* Work task *
The following data has a line with "883x428 pixels." and a line with "Task: Select the". Write out exactly those lines and all the lines between them.

* Records *
--
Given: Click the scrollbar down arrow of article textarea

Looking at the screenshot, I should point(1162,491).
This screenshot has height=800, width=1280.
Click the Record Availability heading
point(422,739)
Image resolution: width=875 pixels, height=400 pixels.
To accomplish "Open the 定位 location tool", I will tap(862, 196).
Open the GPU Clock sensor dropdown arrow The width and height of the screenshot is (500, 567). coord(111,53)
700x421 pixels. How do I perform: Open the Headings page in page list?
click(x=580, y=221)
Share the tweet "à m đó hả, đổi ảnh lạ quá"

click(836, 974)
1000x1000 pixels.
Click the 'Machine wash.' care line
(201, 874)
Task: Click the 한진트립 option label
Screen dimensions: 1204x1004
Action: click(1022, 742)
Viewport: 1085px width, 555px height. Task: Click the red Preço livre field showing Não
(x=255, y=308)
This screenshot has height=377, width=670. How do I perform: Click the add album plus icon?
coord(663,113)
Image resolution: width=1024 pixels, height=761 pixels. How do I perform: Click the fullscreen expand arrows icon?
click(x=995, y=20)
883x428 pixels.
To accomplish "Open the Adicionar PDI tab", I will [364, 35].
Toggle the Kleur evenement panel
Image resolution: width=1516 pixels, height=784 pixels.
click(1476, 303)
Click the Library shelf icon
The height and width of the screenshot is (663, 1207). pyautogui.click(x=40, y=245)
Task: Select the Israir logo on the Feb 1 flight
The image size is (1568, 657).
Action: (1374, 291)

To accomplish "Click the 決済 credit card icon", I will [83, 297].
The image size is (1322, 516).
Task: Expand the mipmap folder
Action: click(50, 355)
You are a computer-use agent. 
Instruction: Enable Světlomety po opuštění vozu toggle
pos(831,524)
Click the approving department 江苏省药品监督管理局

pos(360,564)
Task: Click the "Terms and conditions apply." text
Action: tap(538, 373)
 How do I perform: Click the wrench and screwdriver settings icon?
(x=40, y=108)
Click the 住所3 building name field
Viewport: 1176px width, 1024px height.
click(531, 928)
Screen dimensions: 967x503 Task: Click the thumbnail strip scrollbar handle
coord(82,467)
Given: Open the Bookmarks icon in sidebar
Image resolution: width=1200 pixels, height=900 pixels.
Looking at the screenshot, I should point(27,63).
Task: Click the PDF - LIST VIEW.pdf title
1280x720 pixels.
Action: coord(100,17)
--
* Response *
883x428 pixels.
To accomplish "Open the Adicionar PDI tab", I will [364, 35].
Toggle the Kleur evenement panel
Image resolution: width=1516 pixels, height=784 pixels.
click(1476, 303)
Click the Library shelf icon
The height and width of the screenshot is (663, 1207). pyautogui.click(x=40, y=245)
Task: Select the Israir logo on the Feb 1 flight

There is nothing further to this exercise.